NASA is actively monitoring a strange anomaly in Earth’s magnetic field: a giant region of lower magnetic intensity in the skies above the planet, stretching out between South America and southwest Africa.
This vast, developing phenomenon, called the South Atlantic Anomaly, has intrigued and concerned scientists for years, and perhaps none more so than NASA researchers. The space agency’s satellites and spacecraft are particularly vulnerable to the weakened magnetic field strength within the anomaly, and the resulting exposure to charged particles from the Sun.
The South Atlantic Anomaly (SAA) – likened by NASA to a ‘dent’ in Earth’s magnetic field, or a kind of ‘pothole in space’ – generally doesn’t affect life on Earth, but the same can’t be said for orbital spacecraft (including the International Space Station), which pass directly through the anomaly as they loop around the planet at low-Earth orbit altitudes.
During these encounters, the reduced magnetic field strength inside the anomaly means technological systems onboard satellites can short-circuit and malfunction if they become struck by high-energy protons emanating from the Sun.
These random hits may usually only produce low-level glitches, but they do carry the risk of causing significant data loss, or even permanent damage to key components – threats obliging satellite operators to routinely shut down spacecraft systems before spacecraft enter the anomaly zone.

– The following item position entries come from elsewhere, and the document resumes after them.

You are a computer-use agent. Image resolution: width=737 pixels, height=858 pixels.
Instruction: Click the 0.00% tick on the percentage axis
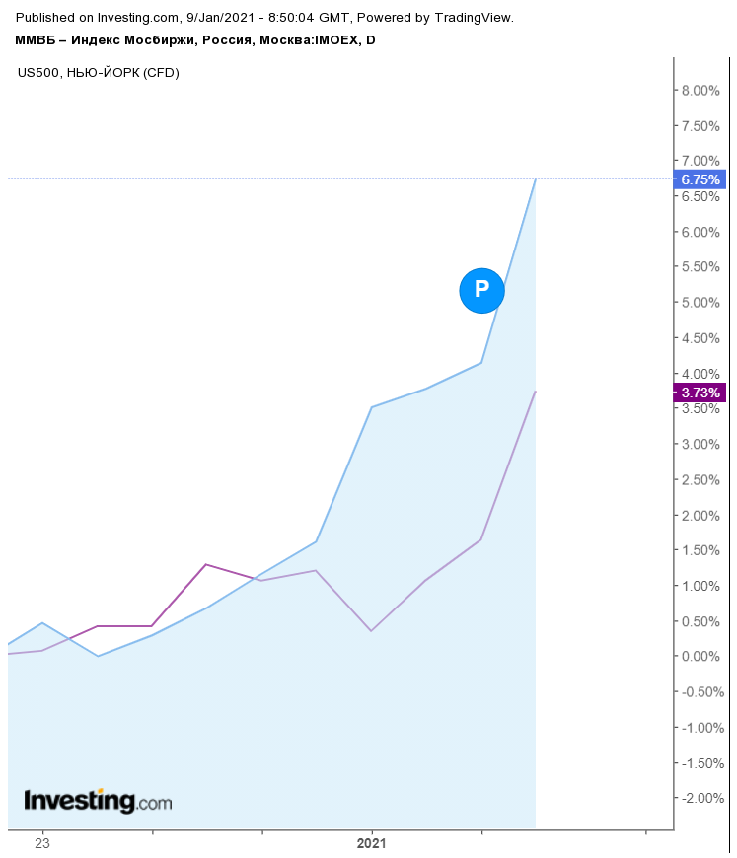700,657
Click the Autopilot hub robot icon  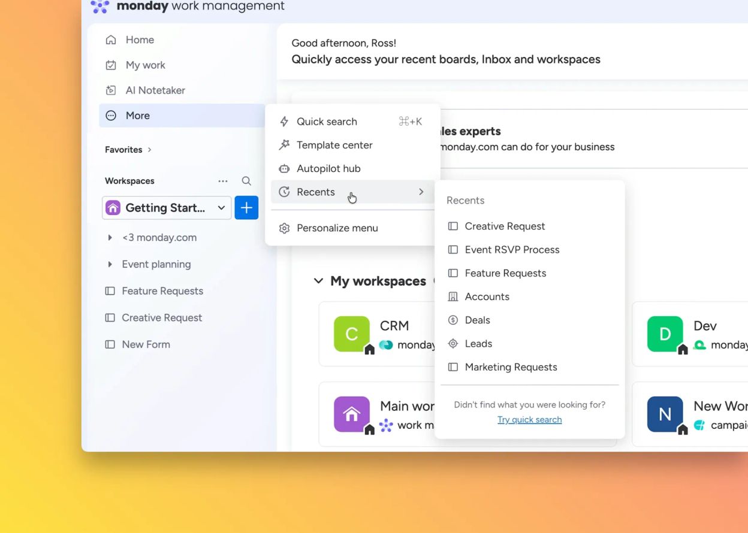click(x=285, y=169)
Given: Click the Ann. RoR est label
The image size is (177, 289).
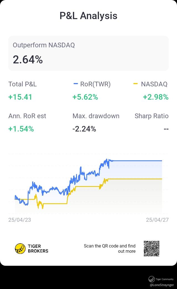Looking at the screenshot, I should pyautogui.click(x=27, y=116).
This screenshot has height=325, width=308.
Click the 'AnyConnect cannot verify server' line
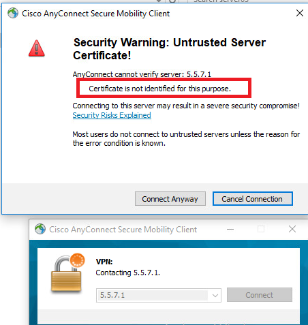[142, 74]
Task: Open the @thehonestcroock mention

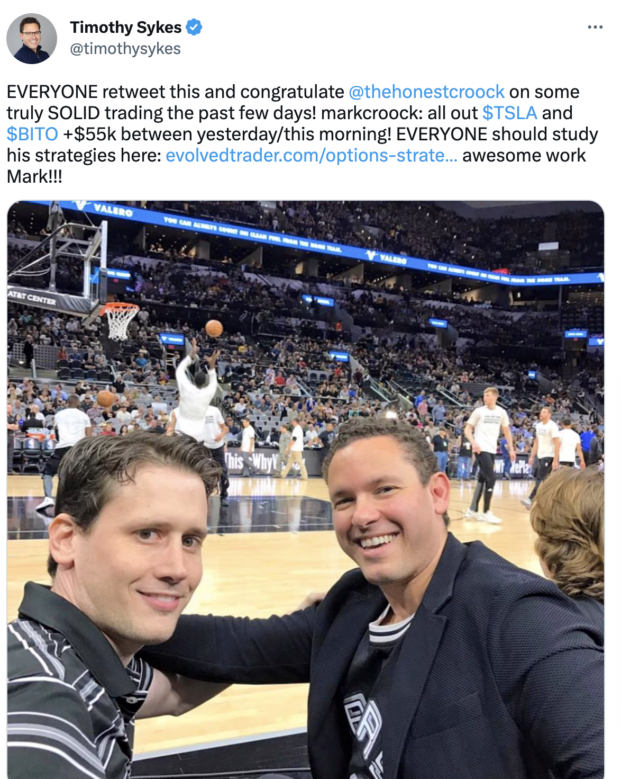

Mitigating those hazards in space is one reason NASA is tracking the SAA; another is that the mystery of the anomaly represents a great opportunity to investigate a complex and difficult-to-understand phenomenon, and NASA’s broad resources and research groups are uniquely well-appointed to study the occurrence.
“The magnetic field is actually a superposition of fields from many current sources,” explains geophysicist Terry Sabaka from NASA’s Goddard Space Flight Centre in Greenbelt, Maryland.
The primary source is considered to be a swirling ocean of molten iron inside Earth’s outer core, thousands of kilometres below the ground. The movement of that mass generates electrical currents that create Earth’s magnetic field, but not necessarily uniformly, it seems.
A huge reservoir of dense rock called the African Large Low Shear Velocity Province, located about 2,900 kilometres (1,800 miles) below the African continent, disturbs the field’s generation, resulting in the dramatic weakening effect – which is aided by the tilt of the planet’s magnetic axis.
“The observed SAA can be also interpreted as a consequence of weakening dominance of the dipole field in the region,” says NASA Goddard geophysicist and mathematician Weijia Kuang.
“More specifically, a localised field with reversed polarity grows strongly in the SAA region, thus making the field intensity very weak, weaker than that of the surrounding regions.”
Satellite data suggesting the SAA is dividing. (Division of Geomagnetism, DTU Space)
While there’s much scientists still don’t fully understand about the anomaly and its implications, new insights are continually shedding light on this strange phenomenon.
For example, one study led by NASA heliophysicist Ashley Greeley in 2016 revealed the SAA is drifting slowly in a north-westerly direction.
It’s not just moving, however. Even more remarkably, the phenomenon seems to be in the process of splitting in two, with researchers this year discovering that the SAA appears to be dividing into two distinct cells, each representing a separate centre of minimum magnetic intensity within the greater anomaly.
Just what that means for the future of the SAA remains unknown, but in any case, there’s evidence to suggest that the anomaly is not a new appearance.
A study published last month suggested the phenomenon is not a freak event of recent times, but a recurrent magnetic event that may have affected Earth since as far back as 11 million years ago.
If so, that could signal that the South Atlantic Anomaly is not a trigger or precursor to the entire planet’s magnetic field flipping, which is something that actually happens, if not for hundreds of thousands of years at a time.
Obviously, huge questions remain, but with so much going on with this vast magnetic oddity, it’s good to know the world’s most powerful space agency is watching it as closely as they are.
“Even though the SAA is slow-moving, it is going through some change in morphology, so it’s also important that we keep observing it by having continued missions,” says Sabaka.
“Because that’s what helps us make models and predictions.”